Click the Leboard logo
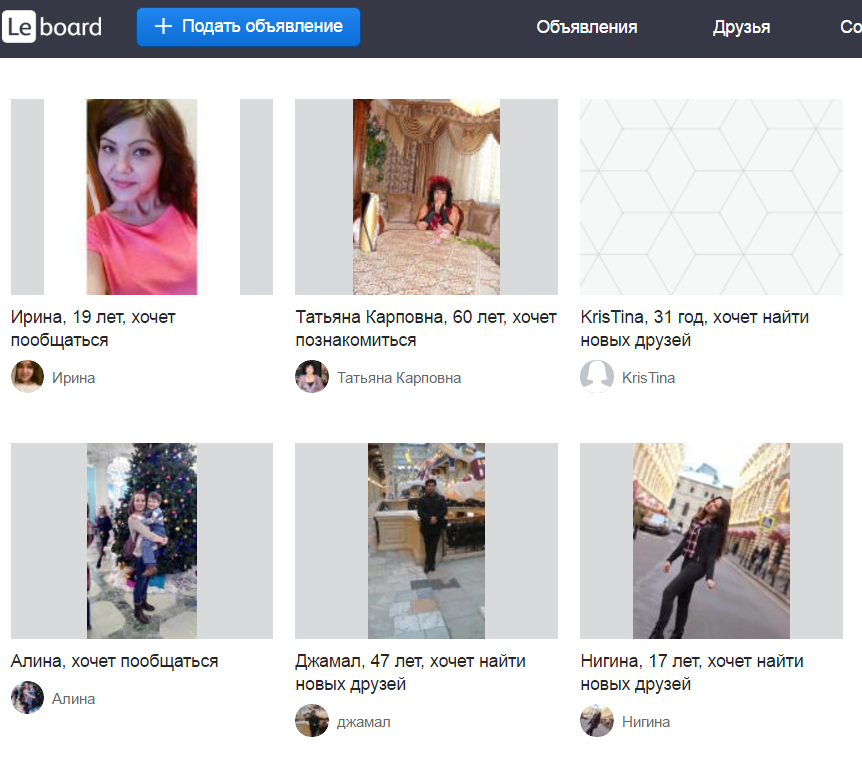This screenshot has width=862, height=776. click(x=52, y=27)
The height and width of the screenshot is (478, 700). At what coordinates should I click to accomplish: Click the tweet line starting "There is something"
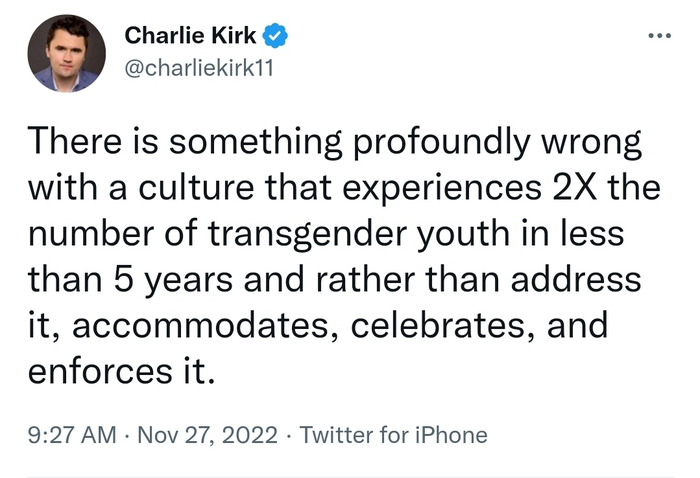[x=334, y=141]
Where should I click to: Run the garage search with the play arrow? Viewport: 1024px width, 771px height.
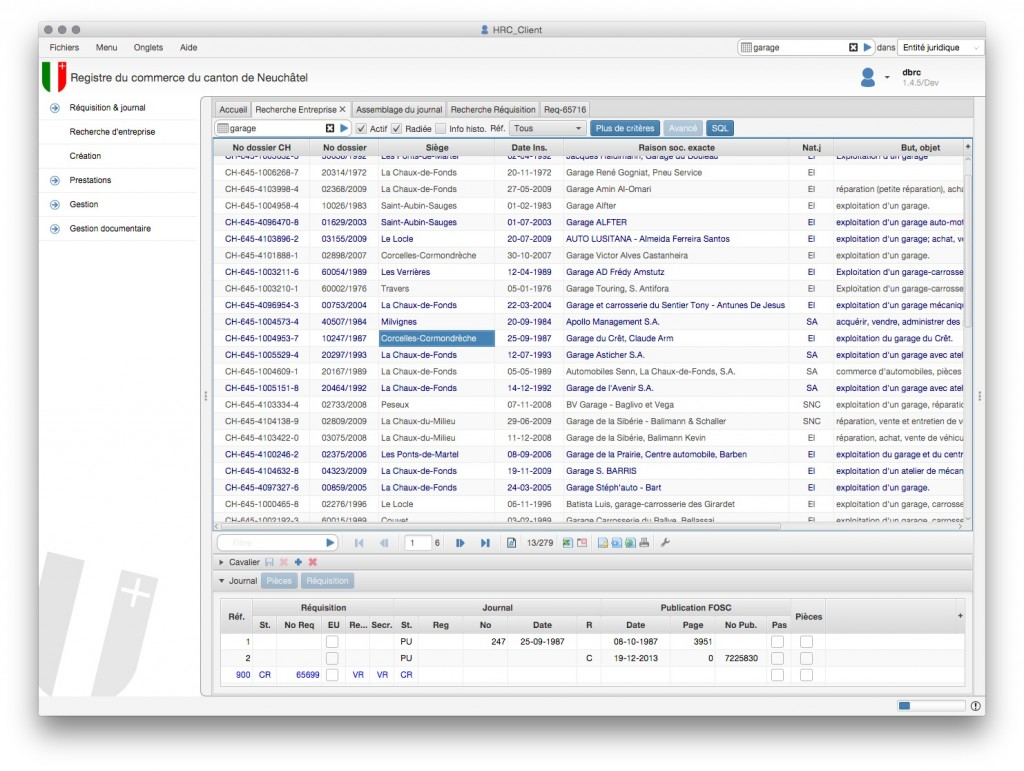click(x=344, y=129)
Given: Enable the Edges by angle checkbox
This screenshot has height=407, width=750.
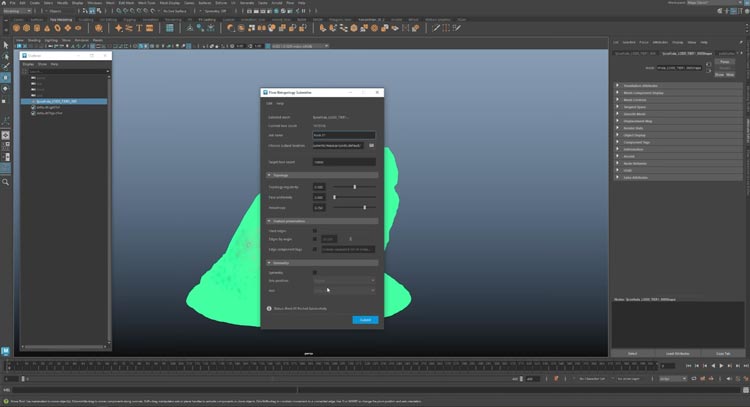Looking at the screenshot, I should tap(315, 239).
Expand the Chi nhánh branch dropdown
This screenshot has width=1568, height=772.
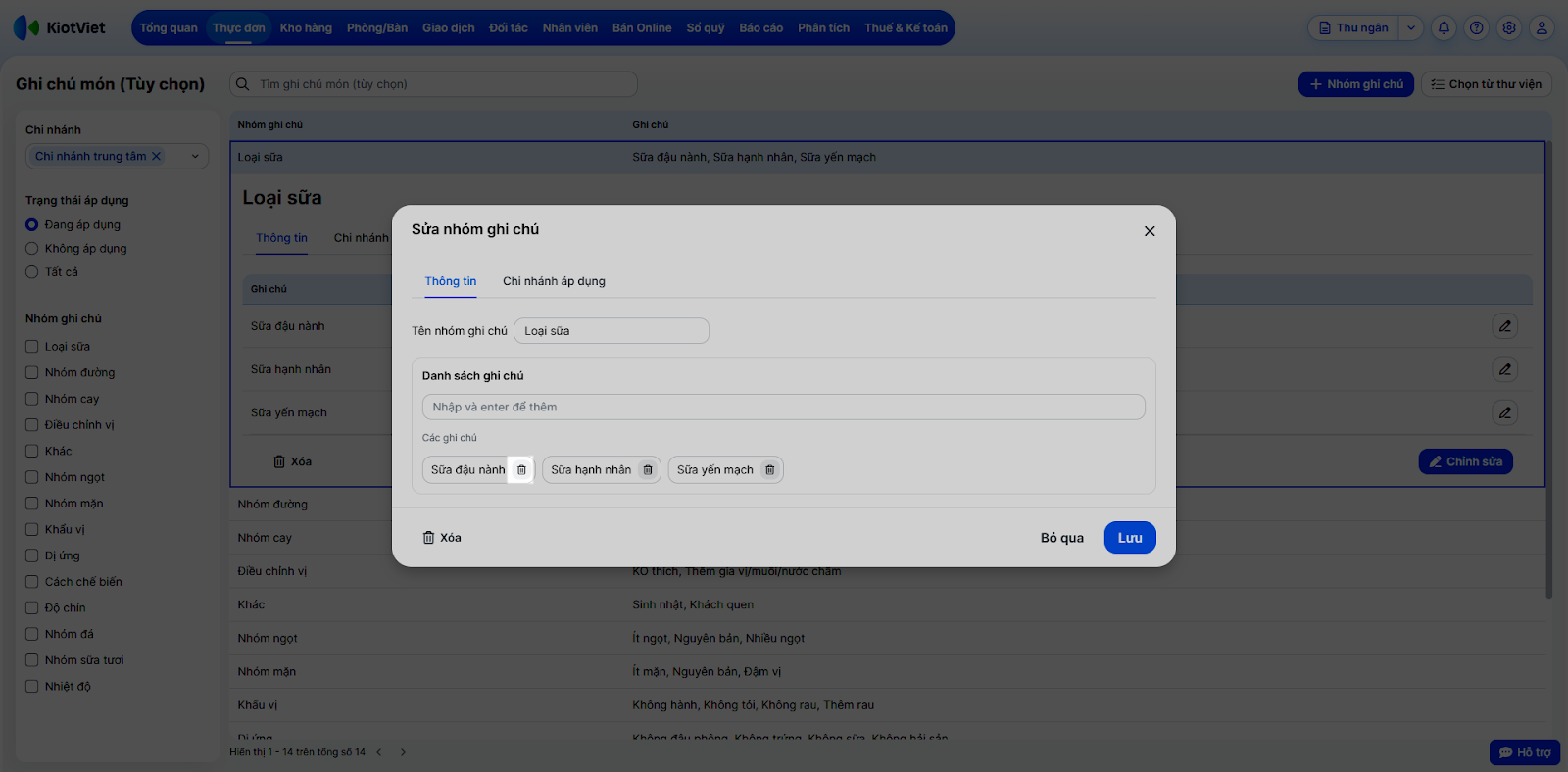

+===+

Activity -
Reproduce word for word only the lines between the line containing "Given: Enable the Edges by angle checkbox" and the end of the listing above, both included, and drop any pictures.

Written response -
Given: Enable the Edges by angle checkbox
This screenshot has height=407, width=750.
Looking at the screenshot, I should tap(315, 239).
Expand the Chi nhánh branch dropdown
This screenshot has width=1568, height=772.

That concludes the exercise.